- Assigned task
Where "Politica" appears in a line of the entries below, that line should be copied.

Stored records

******

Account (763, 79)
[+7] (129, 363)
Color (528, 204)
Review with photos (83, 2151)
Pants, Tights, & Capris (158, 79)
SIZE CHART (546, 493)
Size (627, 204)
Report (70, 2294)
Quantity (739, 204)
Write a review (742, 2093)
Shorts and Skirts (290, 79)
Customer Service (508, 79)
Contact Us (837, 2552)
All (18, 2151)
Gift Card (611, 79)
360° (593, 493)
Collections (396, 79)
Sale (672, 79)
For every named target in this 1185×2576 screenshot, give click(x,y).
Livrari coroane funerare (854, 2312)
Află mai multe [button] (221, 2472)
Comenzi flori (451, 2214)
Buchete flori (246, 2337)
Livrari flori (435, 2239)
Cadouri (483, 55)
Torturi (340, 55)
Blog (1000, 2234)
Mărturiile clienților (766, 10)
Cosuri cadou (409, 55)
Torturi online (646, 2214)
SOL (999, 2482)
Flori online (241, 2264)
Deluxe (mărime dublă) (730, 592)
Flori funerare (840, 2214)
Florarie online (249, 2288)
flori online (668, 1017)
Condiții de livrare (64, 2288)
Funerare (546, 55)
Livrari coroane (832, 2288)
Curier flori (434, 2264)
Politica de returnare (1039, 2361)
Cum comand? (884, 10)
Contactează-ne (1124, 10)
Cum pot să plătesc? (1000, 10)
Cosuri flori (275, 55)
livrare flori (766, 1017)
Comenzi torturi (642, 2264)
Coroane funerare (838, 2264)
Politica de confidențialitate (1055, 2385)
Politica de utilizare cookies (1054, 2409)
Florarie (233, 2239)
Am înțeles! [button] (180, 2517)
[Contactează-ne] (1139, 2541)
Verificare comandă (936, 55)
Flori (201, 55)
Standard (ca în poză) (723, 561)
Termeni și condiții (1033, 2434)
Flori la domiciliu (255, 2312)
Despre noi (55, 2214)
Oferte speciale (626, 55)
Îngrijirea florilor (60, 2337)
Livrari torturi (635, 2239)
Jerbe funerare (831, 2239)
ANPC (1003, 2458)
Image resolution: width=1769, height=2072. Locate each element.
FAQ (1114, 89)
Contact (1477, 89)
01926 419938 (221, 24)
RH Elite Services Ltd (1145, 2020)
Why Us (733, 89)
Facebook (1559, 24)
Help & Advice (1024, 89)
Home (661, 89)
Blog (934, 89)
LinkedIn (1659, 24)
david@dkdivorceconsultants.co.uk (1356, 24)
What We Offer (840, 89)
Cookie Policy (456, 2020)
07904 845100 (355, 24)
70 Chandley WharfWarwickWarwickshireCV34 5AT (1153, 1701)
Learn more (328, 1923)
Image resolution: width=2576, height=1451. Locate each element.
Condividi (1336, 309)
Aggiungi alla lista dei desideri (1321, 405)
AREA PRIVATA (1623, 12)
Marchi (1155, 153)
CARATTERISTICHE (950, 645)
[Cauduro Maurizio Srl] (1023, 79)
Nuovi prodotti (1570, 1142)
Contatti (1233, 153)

******

- Result of this task
Politica de returnare (1039, 2361)
Politica de confidențialitate (1055, 2385)
Politica de utilizare cookies (1054, 2409)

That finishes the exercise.